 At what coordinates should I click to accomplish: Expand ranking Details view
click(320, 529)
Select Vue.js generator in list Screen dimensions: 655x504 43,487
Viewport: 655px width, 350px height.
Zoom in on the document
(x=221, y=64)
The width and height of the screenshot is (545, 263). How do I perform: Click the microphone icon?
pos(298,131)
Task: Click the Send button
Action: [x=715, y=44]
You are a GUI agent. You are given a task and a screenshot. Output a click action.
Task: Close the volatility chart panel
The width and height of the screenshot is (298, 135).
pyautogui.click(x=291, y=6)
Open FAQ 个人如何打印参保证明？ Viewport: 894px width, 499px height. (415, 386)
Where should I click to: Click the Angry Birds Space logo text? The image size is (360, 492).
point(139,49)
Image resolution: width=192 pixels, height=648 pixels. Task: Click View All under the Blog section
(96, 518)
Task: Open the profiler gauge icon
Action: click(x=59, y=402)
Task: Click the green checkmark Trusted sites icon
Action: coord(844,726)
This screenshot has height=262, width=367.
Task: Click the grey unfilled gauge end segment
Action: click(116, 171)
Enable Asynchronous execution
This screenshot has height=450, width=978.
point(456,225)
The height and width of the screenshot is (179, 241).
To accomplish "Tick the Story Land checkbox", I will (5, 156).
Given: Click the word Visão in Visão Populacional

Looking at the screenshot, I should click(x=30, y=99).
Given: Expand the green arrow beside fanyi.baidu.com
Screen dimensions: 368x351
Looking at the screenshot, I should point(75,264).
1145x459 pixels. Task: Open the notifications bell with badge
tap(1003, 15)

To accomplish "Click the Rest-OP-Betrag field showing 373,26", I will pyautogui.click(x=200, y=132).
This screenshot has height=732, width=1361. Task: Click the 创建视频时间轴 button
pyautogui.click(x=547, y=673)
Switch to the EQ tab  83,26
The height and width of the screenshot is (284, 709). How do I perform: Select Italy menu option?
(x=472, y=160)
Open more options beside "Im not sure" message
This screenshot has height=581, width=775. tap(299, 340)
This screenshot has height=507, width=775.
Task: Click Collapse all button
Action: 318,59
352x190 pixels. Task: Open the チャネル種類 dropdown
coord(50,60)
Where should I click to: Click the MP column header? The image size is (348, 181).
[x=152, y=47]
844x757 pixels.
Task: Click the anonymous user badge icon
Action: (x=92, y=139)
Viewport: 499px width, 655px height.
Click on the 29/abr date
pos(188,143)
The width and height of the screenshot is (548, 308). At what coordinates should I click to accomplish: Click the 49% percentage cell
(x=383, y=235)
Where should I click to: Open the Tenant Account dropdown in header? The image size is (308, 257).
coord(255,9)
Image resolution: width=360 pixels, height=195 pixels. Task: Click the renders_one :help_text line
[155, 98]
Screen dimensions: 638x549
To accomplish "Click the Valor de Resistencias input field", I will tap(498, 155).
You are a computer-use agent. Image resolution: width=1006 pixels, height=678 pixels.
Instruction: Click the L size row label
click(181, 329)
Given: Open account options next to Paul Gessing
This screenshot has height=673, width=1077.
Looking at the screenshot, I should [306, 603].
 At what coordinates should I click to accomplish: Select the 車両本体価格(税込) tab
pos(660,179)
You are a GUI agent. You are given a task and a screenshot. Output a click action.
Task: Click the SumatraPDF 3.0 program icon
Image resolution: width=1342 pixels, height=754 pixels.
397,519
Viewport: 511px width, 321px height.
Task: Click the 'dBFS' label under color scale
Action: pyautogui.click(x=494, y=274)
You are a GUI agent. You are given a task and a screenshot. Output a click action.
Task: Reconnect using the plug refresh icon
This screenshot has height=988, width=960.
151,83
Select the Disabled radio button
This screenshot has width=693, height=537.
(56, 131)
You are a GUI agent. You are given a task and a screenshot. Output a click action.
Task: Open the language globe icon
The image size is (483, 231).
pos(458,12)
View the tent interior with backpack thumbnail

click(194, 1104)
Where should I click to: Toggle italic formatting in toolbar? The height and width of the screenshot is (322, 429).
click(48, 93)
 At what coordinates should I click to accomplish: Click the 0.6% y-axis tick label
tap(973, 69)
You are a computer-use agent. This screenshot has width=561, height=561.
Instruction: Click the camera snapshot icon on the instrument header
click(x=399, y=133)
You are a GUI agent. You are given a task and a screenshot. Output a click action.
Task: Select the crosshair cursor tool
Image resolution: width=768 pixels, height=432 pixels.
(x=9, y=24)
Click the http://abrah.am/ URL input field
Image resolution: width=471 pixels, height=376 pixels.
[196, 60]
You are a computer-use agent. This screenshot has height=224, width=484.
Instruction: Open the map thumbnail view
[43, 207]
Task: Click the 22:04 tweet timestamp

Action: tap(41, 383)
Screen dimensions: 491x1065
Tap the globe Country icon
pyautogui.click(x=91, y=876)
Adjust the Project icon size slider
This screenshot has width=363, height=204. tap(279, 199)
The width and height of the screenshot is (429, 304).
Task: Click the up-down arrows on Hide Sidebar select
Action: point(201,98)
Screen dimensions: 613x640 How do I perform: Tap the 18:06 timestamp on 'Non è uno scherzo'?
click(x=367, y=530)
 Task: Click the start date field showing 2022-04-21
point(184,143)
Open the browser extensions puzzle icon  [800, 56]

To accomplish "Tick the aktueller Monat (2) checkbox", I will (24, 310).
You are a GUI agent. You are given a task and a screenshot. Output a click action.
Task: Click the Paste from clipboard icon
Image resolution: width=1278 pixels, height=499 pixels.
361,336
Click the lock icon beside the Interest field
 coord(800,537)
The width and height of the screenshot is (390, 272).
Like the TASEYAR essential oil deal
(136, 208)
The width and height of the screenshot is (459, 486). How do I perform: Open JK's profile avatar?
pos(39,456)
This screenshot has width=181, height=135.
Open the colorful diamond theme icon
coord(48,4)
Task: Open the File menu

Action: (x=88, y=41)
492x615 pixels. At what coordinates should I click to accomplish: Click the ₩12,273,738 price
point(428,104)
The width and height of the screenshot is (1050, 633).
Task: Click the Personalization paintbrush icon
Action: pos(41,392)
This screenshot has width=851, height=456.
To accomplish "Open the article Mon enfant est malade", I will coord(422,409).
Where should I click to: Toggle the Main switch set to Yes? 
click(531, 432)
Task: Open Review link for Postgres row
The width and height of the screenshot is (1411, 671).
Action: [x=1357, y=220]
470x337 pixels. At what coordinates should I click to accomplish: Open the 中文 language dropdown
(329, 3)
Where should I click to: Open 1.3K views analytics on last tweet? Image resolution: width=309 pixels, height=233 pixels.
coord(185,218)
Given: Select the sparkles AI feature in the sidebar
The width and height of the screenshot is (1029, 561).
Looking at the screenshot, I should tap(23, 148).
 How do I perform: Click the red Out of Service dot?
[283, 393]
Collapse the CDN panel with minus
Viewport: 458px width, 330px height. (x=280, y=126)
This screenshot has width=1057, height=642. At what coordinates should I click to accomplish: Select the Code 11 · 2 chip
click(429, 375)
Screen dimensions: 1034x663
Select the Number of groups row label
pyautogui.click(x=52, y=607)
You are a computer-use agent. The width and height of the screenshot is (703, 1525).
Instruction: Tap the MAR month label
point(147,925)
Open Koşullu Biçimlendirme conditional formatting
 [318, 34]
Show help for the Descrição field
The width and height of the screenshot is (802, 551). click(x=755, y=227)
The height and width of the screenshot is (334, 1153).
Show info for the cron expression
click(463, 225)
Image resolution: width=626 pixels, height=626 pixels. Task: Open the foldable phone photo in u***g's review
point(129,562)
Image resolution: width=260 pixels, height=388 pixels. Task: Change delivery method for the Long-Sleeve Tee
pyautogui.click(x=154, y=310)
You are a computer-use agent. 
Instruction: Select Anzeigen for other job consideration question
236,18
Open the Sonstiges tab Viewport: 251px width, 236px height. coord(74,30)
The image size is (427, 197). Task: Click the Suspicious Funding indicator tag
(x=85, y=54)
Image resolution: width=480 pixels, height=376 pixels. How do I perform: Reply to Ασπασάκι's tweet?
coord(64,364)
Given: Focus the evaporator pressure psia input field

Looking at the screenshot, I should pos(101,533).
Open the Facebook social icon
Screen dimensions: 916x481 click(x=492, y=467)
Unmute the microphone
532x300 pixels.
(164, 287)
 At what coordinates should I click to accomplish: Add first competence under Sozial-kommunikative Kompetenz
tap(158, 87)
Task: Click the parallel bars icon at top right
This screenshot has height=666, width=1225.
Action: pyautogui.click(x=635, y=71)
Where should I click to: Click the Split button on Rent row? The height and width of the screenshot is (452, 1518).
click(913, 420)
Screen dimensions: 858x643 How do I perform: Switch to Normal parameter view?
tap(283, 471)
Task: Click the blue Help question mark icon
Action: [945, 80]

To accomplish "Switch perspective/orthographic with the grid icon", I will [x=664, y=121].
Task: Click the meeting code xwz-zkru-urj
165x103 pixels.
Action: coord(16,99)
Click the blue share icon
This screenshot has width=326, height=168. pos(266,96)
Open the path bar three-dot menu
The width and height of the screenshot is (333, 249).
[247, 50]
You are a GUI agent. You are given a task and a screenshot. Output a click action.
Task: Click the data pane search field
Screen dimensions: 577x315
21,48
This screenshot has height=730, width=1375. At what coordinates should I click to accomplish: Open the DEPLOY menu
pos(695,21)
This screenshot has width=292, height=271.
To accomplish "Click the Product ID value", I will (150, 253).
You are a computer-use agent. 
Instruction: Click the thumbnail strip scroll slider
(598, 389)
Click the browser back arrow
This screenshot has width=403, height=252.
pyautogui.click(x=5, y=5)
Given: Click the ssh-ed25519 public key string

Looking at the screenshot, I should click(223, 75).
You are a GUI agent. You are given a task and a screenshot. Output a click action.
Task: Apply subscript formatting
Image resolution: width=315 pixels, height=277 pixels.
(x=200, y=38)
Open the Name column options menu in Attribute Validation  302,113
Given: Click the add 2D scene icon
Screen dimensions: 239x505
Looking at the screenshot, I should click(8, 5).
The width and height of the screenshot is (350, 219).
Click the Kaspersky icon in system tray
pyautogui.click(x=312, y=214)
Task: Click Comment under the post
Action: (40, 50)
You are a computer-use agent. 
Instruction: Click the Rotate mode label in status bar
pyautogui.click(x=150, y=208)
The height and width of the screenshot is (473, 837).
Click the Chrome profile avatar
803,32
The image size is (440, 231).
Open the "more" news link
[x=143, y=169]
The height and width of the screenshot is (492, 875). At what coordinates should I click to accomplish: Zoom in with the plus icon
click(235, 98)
....
EXERCISE: The answer must be a single number: how many lines in the data contain the string "computer"?

RESPONSE AREA: 7